Onderzoekers weten veel minder over wat iemand in gevaar brengt om ARFID te ontwikkelen, maar ze weten wel:
- Mensen met een autismespectrumstoornis hebben een veel grotere kans om ARFID te ontwikkelen, en één studie vond dat 20% van de kinderen met ARFID een autismespectrumstoornis heeft.
- Kinderen die normaal kieskeurig eten niet ontgroeien, of bij wie kieskeurig eten ernstig is, lijken meer kans te hebben om ARFID te ontwikkelen.
- Veel kinderen met ARFID hebben ook een gelijktijdig optredende angststoornis, waarbij maar liefst 50% een gegeneraliseerde angststoornis heeft. Obsessief-compulsieve stoornis (OCS) en aandachtstekortstoornis met hyperactiviteit (ADHD) komen ook vaak voor bij personen met ARFID.
Risico's
Bij ARFID wordt het lichaam de essentiële voedingsstoffen ontzegd die het nodig heeft om normaal te functioneren. Het lichaam wordt dus gedwongen om al zijn processen te vertragen om energie te besparen, wat ernstige medische gevolgen heeft.
Bij sommige mensen kan ernstig gewichtsverlies of ondervoeding optreden, die behandeling behoeft. Bij mensen bij wie de voedselinname zeer beperkt is, kunnen voedingssupplementen worden voorgeschreven. In sommige gevallen kan een periode van sondevoeding worden aanbevolen als het fysieke risico hoog wordt geacht.

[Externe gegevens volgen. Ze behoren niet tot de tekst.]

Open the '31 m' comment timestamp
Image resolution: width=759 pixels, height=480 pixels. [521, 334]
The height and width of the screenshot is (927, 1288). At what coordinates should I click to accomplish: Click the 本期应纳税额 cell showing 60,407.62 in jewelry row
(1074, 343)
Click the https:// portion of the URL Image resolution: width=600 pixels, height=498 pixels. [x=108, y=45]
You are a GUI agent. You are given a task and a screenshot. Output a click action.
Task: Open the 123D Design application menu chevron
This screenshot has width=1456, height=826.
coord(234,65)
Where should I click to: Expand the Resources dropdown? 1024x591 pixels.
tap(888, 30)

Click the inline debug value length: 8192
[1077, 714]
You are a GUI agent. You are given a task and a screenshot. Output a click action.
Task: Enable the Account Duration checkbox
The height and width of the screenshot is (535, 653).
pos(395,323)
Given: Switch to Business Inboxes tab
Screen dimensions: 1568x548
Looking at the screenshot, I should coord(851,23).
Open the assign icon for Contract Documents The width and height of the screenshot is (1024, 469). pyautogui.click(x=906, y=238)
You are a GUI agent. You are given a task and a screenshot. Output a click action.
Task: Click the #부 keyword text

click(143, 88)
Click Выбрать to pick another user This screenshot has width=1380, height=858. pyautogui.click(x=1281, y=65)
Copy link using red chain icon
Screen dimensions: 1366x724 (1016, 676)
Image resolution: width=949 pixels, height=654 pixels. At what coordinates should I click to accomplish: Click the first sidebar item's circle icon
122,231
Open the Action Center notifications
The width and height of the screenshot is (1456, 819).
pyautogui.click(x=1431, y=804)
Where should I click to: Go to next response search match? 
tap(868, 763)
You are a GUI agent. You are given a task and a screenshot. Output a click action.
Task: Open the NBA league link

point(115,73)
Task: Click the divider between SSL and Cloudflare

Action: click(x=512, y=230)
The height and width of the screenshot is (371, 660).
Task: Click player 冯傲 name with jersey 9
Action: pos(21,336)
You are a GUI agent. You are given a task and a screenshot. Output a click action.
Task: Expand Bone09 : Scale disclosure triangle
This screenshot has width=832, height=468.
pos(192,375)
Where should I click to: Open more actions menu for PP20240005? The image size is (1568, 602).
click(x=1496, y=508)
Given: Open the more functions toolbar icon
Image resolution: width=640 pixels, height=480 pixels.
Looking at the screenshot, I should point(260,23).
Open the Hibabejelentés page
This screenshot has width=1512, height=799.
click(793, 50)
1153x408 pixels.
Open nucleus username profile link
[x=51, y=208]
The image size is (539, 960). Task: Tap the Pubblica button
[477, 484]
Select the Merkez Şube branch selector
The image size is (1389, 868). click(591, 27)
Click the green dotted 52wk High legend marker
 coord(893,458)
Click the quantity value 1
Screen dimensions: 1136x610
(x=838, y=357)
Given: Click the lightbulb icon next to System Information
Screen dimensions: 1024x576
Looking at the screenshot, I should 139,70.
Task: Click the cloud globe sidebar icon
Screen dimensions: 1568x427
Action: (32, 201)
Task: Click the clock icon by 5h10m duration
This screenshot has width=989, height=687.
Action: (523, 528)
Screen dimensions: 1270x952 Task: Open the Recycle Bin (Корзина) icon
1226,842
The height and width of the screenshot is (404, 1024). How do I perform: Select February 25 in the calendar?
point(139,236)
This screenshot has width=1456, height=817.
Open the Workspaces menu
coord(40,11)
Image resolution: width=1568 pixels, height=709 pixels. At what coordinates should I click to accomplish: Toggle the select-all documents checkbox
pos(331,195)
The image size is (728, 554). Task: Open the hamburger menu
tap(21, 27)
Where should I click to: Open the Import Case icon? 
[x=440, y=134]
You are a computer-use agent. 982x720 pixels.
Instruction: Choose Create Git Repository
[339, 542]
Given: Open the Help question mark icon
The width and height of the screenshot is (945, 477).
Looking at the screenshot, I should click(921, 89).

Als ARFID ondervoeding veroorzaakt, kan dit de groei en ontwikkeling van kinderen beïnvloeden en mogelijk onomkeerbare gezondheidsproblemen veroorzaken. Kinderen die ondervoed zijn, kunnen vatbaar zijn voor ernstige gezondheidseffecten die zich jaren later kunnen voordoen, zoals:
- Hartfalen
- Astma
- Allergieën
- Chronische ademhalingsziekte
- GI-ziekte
- Suikerziekte
- Nierfalen
Wanneer moet ik een dokter zien?
Ongeacht hoe gezond u denkt dat uw kind is, u dient een arts te raadplegen als u merkt dat uw kind:
- Lijkt ondergewicht
- Eet niet zo vaak of zo veel als zou moeten
- Lijkt bedroefd of teruggetrokken
- Lijkt regelmatig moe en traag
- Braakt vaak
Behandeling
De behandeling van ARFID is meestal afgestemd op de behoeften van het individu, op basis van de specifieke aard van de moeilijkheden die de persoon ervaart en wat wordt beschouwd als handhaving ervan. Meestal kan de behandeling worden uitgevoerd in een poliklinische setting.
De behandeling kan een gezinsbehandeling (voor jonge mensen) of cognitieve gedragstherapie omvatten, en soms kan medicatie worden aanbevolen, meestal om te helpen bij angstgevoelens.
De lichamelijke gezondheid van het individu moet ook worden gecontroleerd en beheerd door hun huisarts of kinderarts. De behandeling kan ook voedingsmanagement omvatten via ondersteuning van een diëtist en hulp bij sensorische problemen.
Een woord van Verywell
ARFID wordt vaak omschreven als "ernstig kieskeurig eten", maar het kan een ernstig gezondheidsprobleem worden als het niet wordt behandeld. Zonder professionele hulp kan ARFID leiden tot gevaarlijke voedingstekorten, groeiproblemen en een aantal gezondheidscomplicaties zoals nierfalen en hartproblemen.
Als u zich zorgen maakt dat uw kind mogelijk aan ARFID lijdt, zoek dan zo snel mogelijk medische hulp.